Create an environment to inspire
Right so I’m sitting in Gatwick airport, waiting invariably. I’m not alone though; everywhere there are edgy and anxious travellers that just want to get home. This anxiety leads us to share our sorrow (misery loves a friend, right?) and I’ve been venting with the chap next to me for around an hour now. I was in the mood for a chat and it turns out that he was too.
He started telling me about how he gave up a career as a Joiner, got a MA in History and is now working on a PHD. That caught my interest; not so much the subject (Slavery and Scottish plantation owners in the Caribbean, if you’re interested) and more his motivation to make such a huge lifestyle shift.
He said “I’d been doing the same thing for 20 years and it was fine but I just always knew there was something else I wanted to do. Don’t get me wrong mate, it’s been [censored] harder work than joinery. I find it so much more interesting than other controversial [World War II] history”.
Fair enough I thought. But it got me thinking about something I’d heard the previous day at the conference I was at – “what would you attempt, if you could not fail”. Think about that for a minute. This then got me thinking about a piece of history that resonates with me…
Back in 1937 a small research and marketing company was founded. Over the next 40 or so years it would grow to become a multi-billion dollar business and one of the most innovative and influential of its (and arguably all) time. The man responsible for this company has over 500 patents to his name, second only to Edison. He’s probably the only scientist to feature on the cover of both Time and Life magazine.

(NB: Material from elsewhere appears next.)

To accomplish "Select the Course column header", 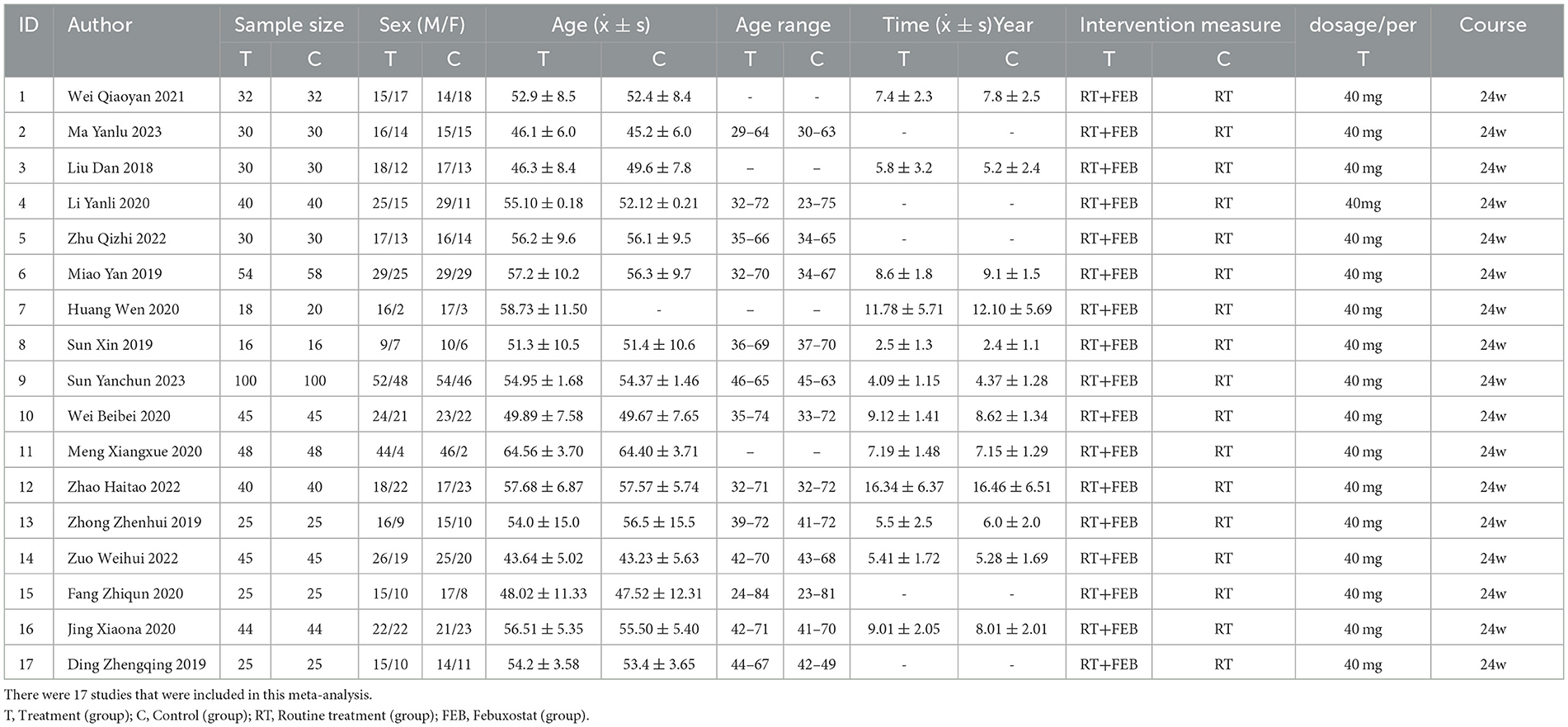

Naturally someone like this has been hugely quotable throughout his life and it’s difficult not to just simply list them all and finish typing. Anyway, he said: “Don’t undertake a project unless it is manifestly important and nearly impossible”. He was a genius, he was the Steve Jobs of his time (they did meet and Jobs was heavily influenced by him), he was Edwin Land the visionary behind the Polaroid Company.
So what is all this about then? Well firstly, having worked as a professional photographer on and off for 12 years (as life gets in and out of the way!) and much to my wife’s dismay a collector of vintage film cameras (at last count I had 17 Polaroid cameras) needless to say I’m a huge fan. Secondly, his principles of business and pure innovation and drive are an inspiration.
The only problem is how to apply any of this creativity and innovation to your own business environment? It’s about not being afraid of thinking outside your normal process, not necessarily coming up with new ideas, just not settling with the old ones. Our organisation is full of creative minds, people with real ideas on how things can be made better, we just have to give them the space to realise it.
OK, I know that my new gate 55F friend and I are highly unlikely to be the new Edwin Land or Steve Jobs but we can still do what we can in our own sphere of influence and that is what will get us to, and keep us at, the cutting edge of our industry.
So I challenge you again, “what would you attempt, if you could not fail”? What steps do you need to take? When do you need to start? Who needs to be involved?
Then, stop thinking about it and do it.